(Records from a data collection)
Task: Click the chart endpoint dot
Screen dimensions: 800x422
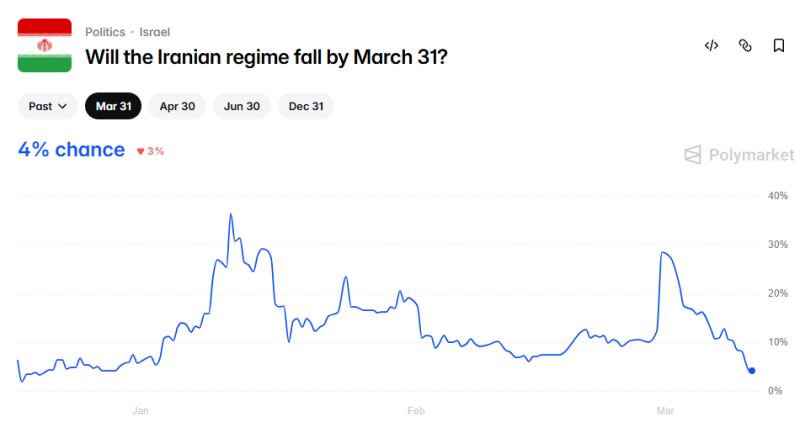Action: pyautogui.click(x=752, y=371)
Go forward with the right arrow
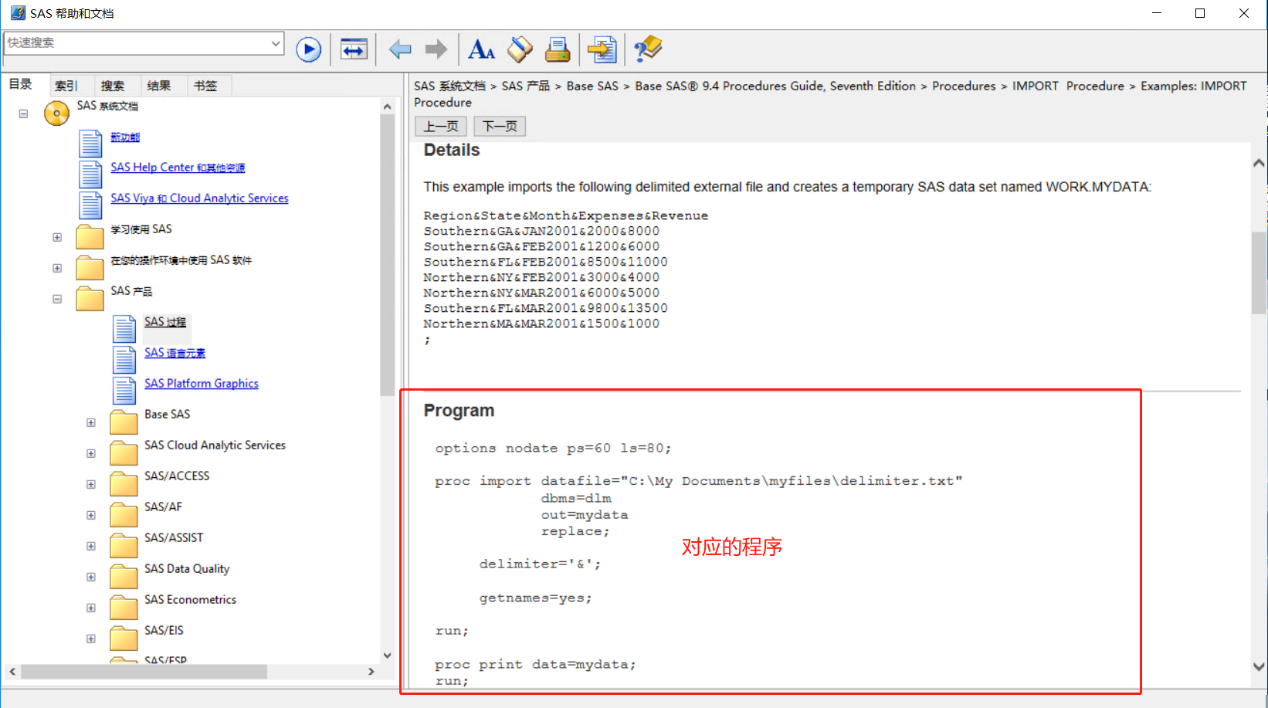 [x=436, y=49]
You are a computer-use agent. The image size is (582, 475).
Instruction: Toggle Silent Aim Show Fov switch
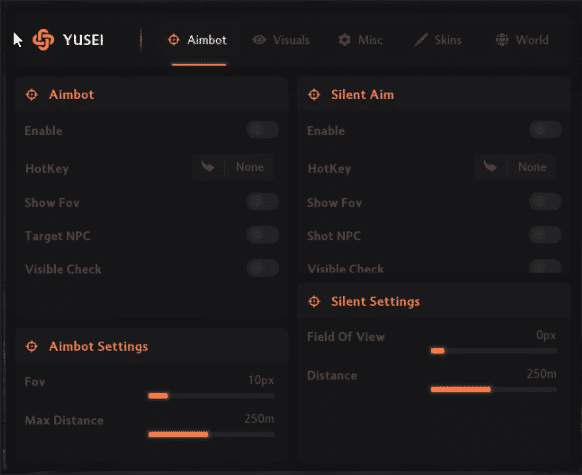coord(545,202)
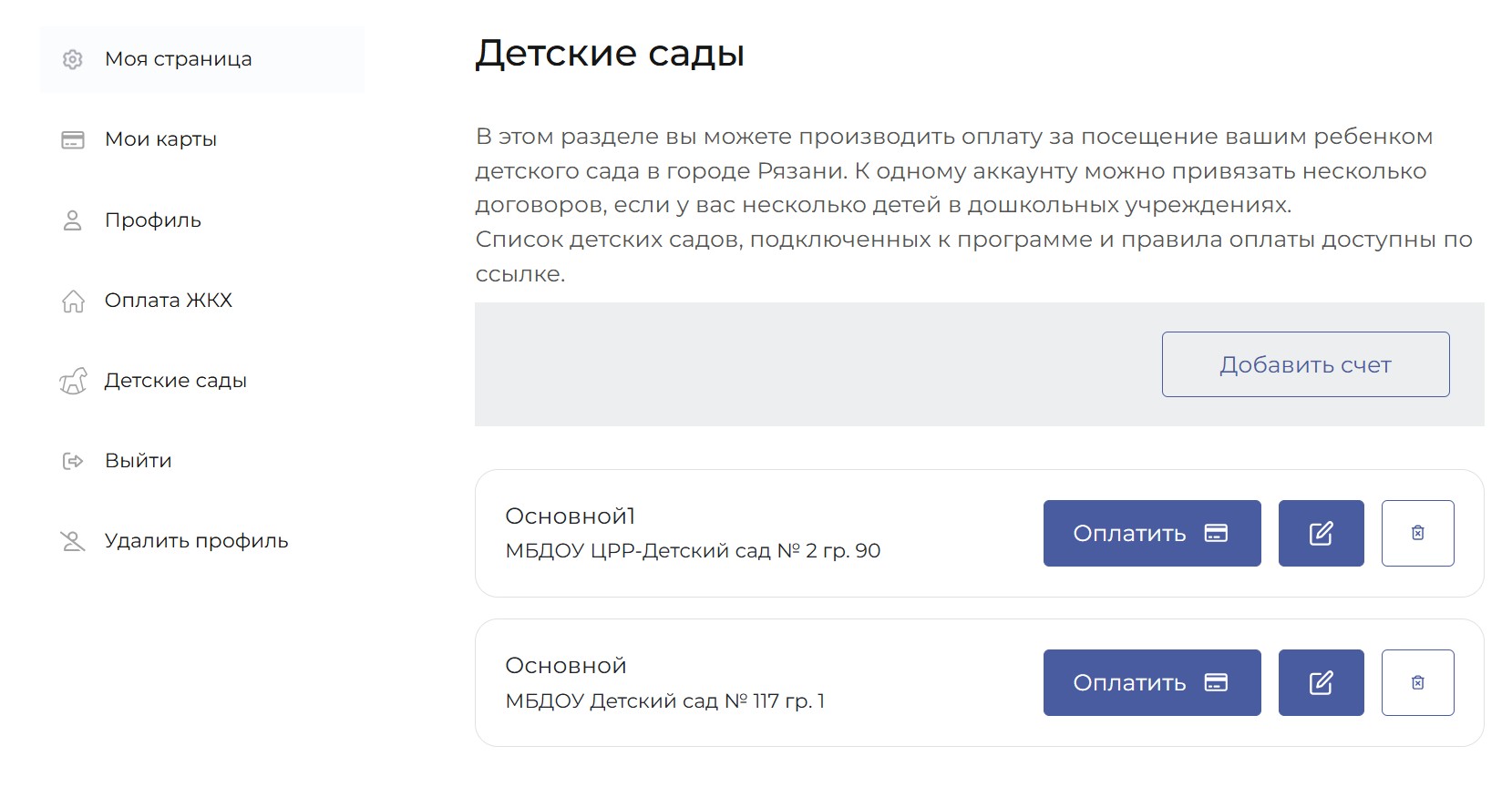Click the gear icon beside Моя страница
1512x787 pixels.
(x=73, y=59)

| What to do |
Could you restate every record above word for word, dropping the pictures?

| Answer for this exercise |
Task: Click the chart endpoint dot
Screen dimensions: 800x422
Action: pyautogui.click(x=752, y=371)
Go forward with the right arrow
 [x=436, y=49]
You are a computer-use agent. The image size is (582, 475).
Instruction: Toggle Silent Aim Show Fov switch
coord(545,202)
Click the gear icon beside Моя страница
1512x787 pixels.
(x=73, y=59)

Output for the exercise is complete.